The 103rd NAACP Annual Convention with Julian Bond, Chairman Emeritus of the NAACP
On this edition of In Black America, producer/host John L. Hanson Jr. speaks with and presents excerpts of a presentation given by Julian Bond, Chairman Emeritus of the NAACP at the annual National Association for the Advancement of Colored People convention in Houston. TX. Horace Julian Bond is a leader of the modern Civil Rights Movement. While a student at Morehouse College, he helped found the Student Nonviolent Coordinating Committee. He was elected Board Chairman of the NAACP in 1998.
Born on January 14th, 1940, in Nashville, Tennessee, Bond’s family moved to Pennsylvania when he was five years old when his father, Horace Mann Bond, became the first African American President of Lincoln University (Pennsylvania), his alma mater.
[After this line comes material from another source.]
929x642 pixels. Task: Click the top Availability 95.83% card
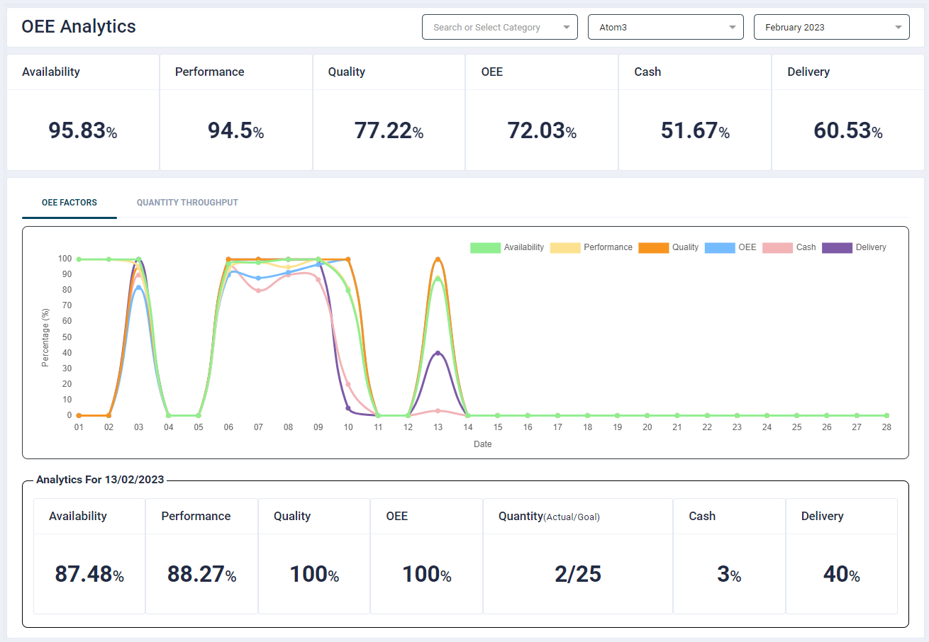click(83, 113)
Bond attended Morehouse College and won a varsity letter for swimming. He also founded a literary magazine called The Pegasus and served as an intern at Time magazine.
In 1960, Bond was a founding member of the Student Nonviolent Coordinating Committee and served as communications director from 1961 to 1966. From 1960 to 1963, he led student protests against segregation in public facilities in Georgia.
Upon graduating from Morehouse he helped found the Southern Poverty Law Center. He was the organization’s president from 1971 to 1979.
He was elected to the Georgia House of Representatives in 1965. While members of the House refused to seat him because of his opposition to the Vietnam War. In 1966, the U.S. Supreme Court ruled that the House had denied Bond his freedom of speech and had to seat him.
In 1968, he led a challenge delegation from Georgia to the Democratic National Convention in Chicago, and was the first African-American nominated as Vice President of the United States. He withdrew his name from the ballot because he was too young to serve.